Demystifying Carbohydrates

Over the past few years carbohydrates have become big news with numerous celebrity endorsed “low carb” diets being promoted. So are carbohydrates bad news? In this article we will try to shed some light on it for you.

What are Carbohydrates?

Carbohydrates are made from a combination of carbon, hydrogen and oxygen hence the name ‘carbo’ (meaning carbon) ‘hydrate’ (meaning water which is made from hydrogen and oxygen).  Carbohydrate is the primary source of fuel for energy in your body. This is because they can be converted more readily into glucose than proteins or fats. Glucose is the form of sugar that's transported and used by the body.

You will probably have heard of simple and complex carbohydrates.

Simple Carbohydrates

The simplest carbohydrate is glucose. Glucose, also called "blood sugar" and "dextrose", flows in the bloodstream so that it is available to every cell in your body. Your cells absorb glucose and convert it into energy to drive the cell.
When you look at a nutrition label on a food package and see "sugars" under the "carbohydrates" section of the label, these simple sugars are what the label is talking about.

Complex Carbohydrates

There are also complex carbohydrates, commonly known as "starches". Most grains (such as wheat, corn, oats, rice) and things like potatoes are high in starch. Your digestive system breaks a complex carbohydrate (starch) into glucose molecules so that the glucose can enter your bloodstream.

Complex carbohydrates such as rice, pasta, vegetables, oats, and seeds contain lots of nutrients (such as vitamins, minerals and fiber) and should not be eliminated from your diet (despite the fads for low carb diets!!)

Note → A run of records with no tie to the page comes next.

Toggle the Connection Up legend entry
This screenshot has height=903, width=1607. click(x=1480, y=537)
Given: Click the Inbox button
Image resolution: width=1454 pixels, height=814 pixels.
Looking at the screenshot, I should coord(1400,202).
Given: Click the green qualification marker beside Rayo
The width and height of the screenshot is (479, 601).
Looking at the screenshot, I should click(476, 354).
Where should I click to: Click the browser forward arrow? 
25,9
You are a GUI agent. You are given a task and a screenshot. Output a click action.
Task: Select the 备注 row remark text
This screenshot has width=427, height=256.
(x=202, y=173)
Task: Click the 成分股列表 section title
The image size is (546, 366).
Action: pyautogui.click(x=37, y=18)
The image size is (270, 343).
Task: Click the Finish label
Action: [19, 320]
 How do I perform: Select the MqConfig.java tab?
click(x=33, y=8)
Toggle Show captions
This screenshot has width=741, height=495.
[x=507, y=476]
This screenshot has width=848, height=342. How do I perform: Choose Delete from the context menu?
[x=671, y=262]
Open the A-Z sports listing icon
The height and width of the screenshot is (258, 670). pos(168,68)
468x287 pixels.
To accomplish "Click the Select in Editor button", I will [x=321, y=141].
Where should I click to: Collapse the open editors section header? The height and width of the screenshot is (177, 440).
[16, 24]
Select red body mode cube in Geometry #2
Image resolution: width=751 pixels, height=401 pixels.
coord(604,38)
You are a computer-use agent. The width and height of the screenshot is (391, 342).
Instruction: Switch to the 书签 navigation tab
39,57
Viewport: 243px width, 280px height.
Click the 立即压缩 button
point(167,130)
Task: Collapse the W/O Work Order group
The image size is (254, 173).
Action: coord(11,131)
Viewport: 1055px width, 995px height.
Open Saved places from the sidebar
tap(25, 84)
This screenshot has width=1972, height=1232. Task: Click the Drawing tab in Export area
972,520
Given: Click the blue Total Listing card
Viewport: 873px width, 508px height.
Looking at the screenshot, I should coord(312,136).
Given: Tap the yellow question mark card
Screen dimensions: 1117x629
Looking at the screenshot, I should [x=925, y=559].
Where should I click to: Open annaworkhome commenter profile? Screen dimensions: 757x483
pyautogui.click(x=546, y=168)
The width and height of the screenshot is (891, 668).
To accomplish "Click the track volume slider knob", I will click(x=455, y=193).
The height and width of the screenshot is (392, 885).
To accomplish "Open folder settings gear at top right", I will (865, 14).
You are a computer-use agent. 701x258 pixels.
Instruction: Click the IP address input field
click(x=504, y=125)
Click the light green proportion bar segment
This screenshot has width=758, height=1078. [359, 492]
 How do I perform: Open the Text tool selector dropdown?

Complex carbohydrates as natural starches are found in foods such as:
• bananas
• beans
• brown rice
• chickpeas
• lentils
• nuts
• oats
• potatoes
• root vegetables
• wholemeal breads
• wholemeal pasta

 

When you train hard, carbohydrates stored in your body (this is called glycogen) is used for energy. When you train hard on a regular basis, your glycogen stores start to run out. In the same way that a car only stores a limited amount of petrol, your body can only store a limited amount of glycogen. Once glycogen runs out, your body is then forced to burn valuable muscle tissue for energy.